Demona from Gargoyles. She seems to be aware, on some level, of her evil, but can't stop doing it or even consciously admit it to herself because that would require her to admit that much of the suffering she's experienced over her millenium-long life was her own fault. So, instead, she's the ultimate Woobie, Destroyer of Worlds, lashing out at the world around her in the hope that, if she kills enough humans (and anyone else who gets in her way), it'll be enough to make the hurting stop. She's definitely a villain who needs to go down, but you can't help but feel sorry for her, all the same.
The Ice King from Adventure Time assumes this role when it is revealed in a Wham Episode that he used to be a normal human with a fiancé, whom he called his "princess". His Artifact of Doom ice crown made him go insane and made his fiancé leave him when he just tried it on for a laugh, and turned him into a hermit that constantly kidnapped princesses, subconsciously trying to get Betty back.
Lemongrab embodies many evil qualities: he's overly-controlling, harsh, often mean and cruel, unsympathetic to anyone... But his excuse is that he's a) a failed experiment with mental problems, and b) only about one year old.
Several established Batman villains are portrayed this way in Batman The Animated Series, as people whose lives have been consumed with a desire for revenge on the people who caused their problems. Mr. Freeze is probably the best example.

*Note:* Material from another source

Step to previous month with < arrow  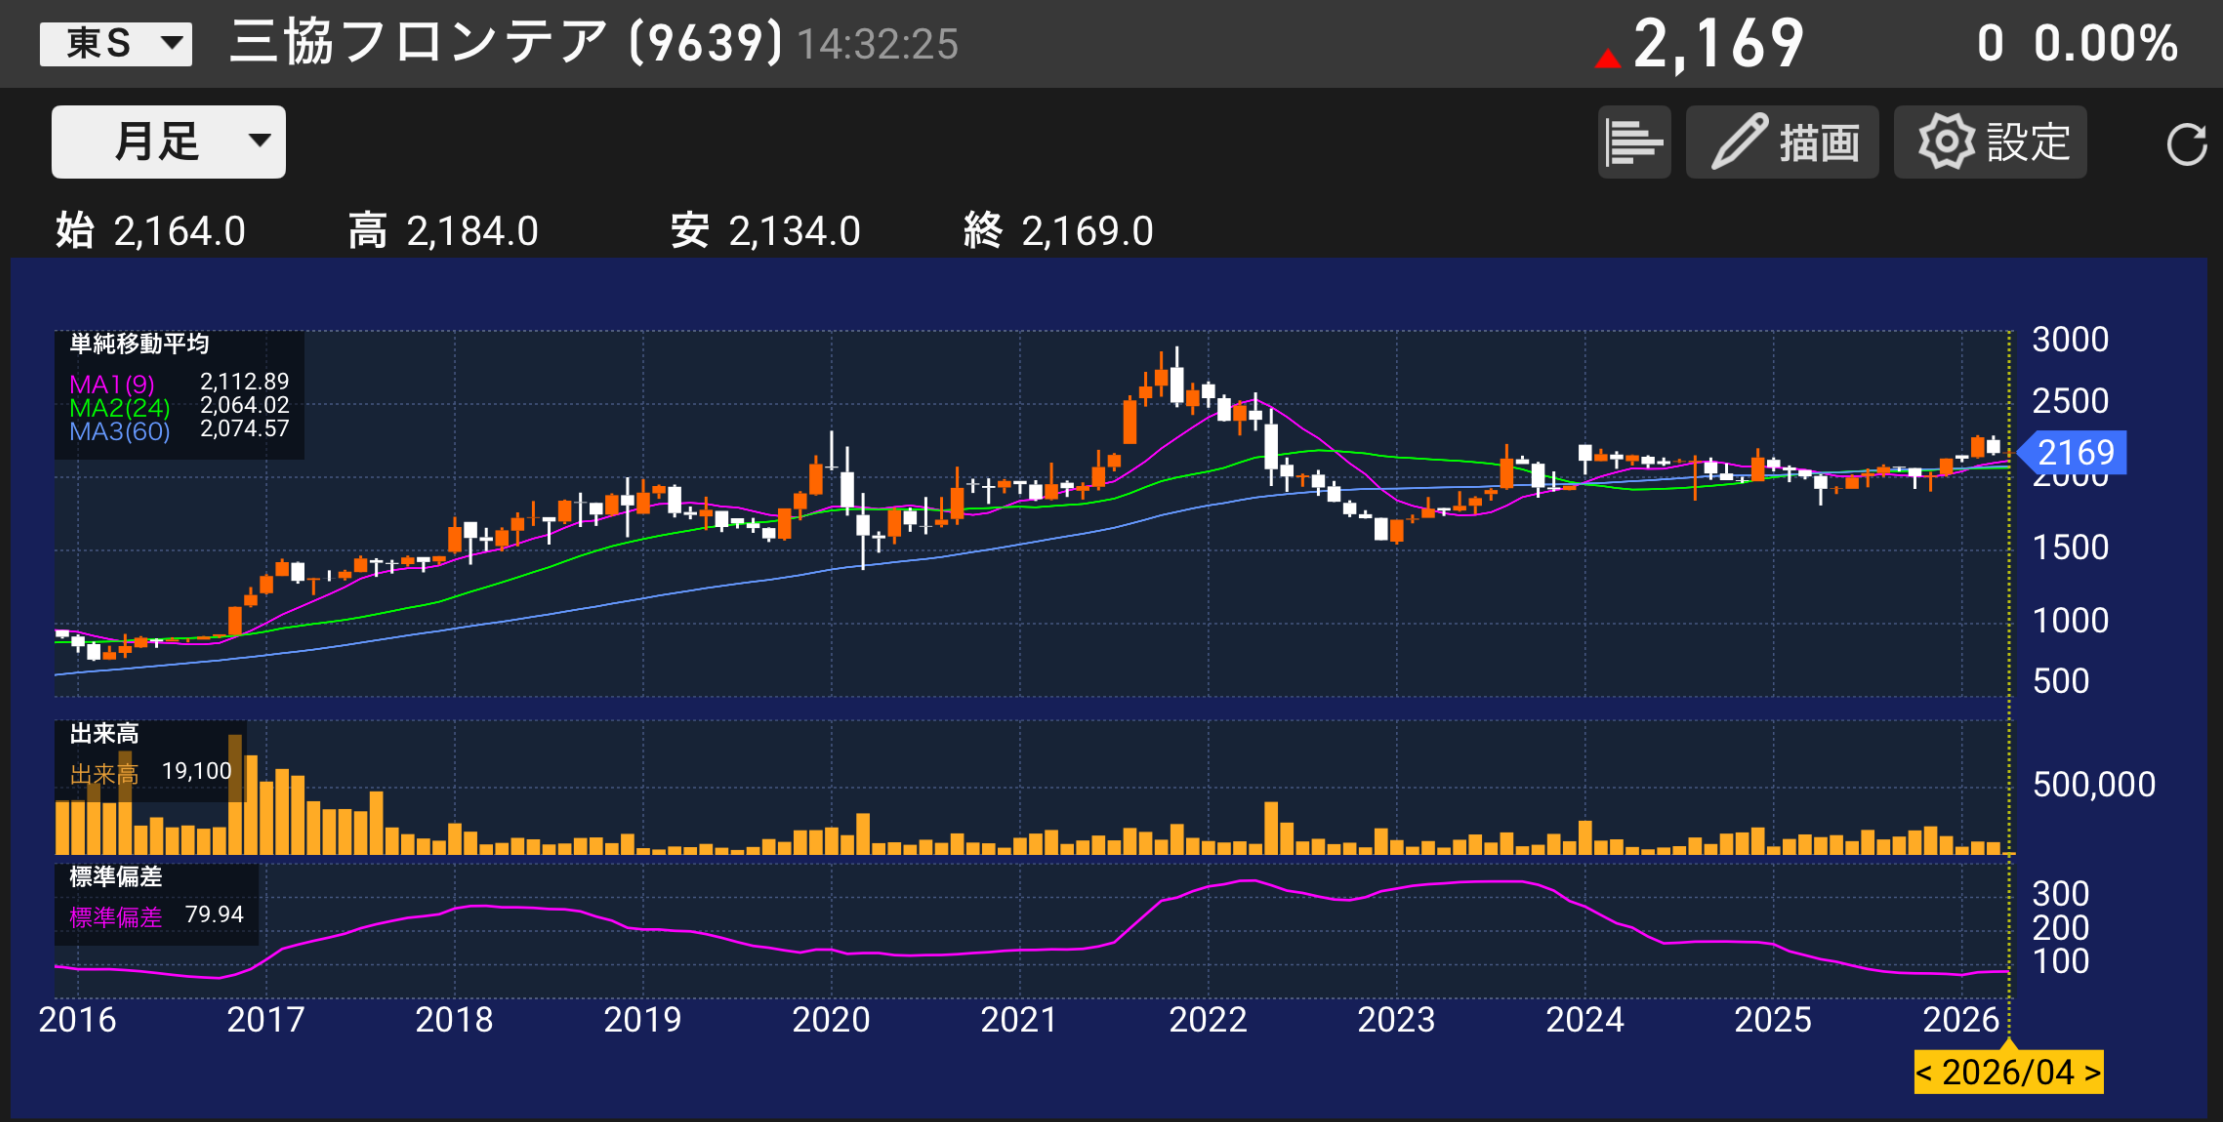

Freeze: Think of it, Batman: To never again walk on a summer's day with the hot wind in your face and a warm hand to hold. Oh, yes. I'd kill for that.
One-shot villain Lock-Up may not be the best person on Earth (he's cruel to inmates under his charge as the warden of Arkham Asylum) but considering he's right that the legal system in Gotham encourages Batman's rogues gallery to keep coming back, putting everyday people at risk, he goes over the deep end into villainy himself because he's fired for being too tough. While cruelty isn't good by any standards, the fact that he was working with people like the Joker and Scarecrow means he was effectively canned for not being nice enough to serial killers and professional terrorists.
Lord Garmadon from Lego's Ninjago. Bitten by the Great Devourer and infected with his evil, he cannot fight that side of him. He struggles to be a good father to his son Lloyd and lets him make his own choices and follow his own destiny, even if it means that the two are destined to battle in the future.
Meg Griffin from Family Guy is an odd example. In several episodes where he shows his dangerous and psychopathic behavior, she's always Temporarily A Villain, but it is obvious that all this is due to the cruel treatment that everyone has towards her, especially Peter, Lois and Connie.
Eric Cartman from South Park probably could count as this. It is implied that the cruel treatment of his schoolmates for being fat and his Butt Monkey status in previous seasons (abducted by aliens and being teased by Scott Tenorman) made him the sociopath we know today.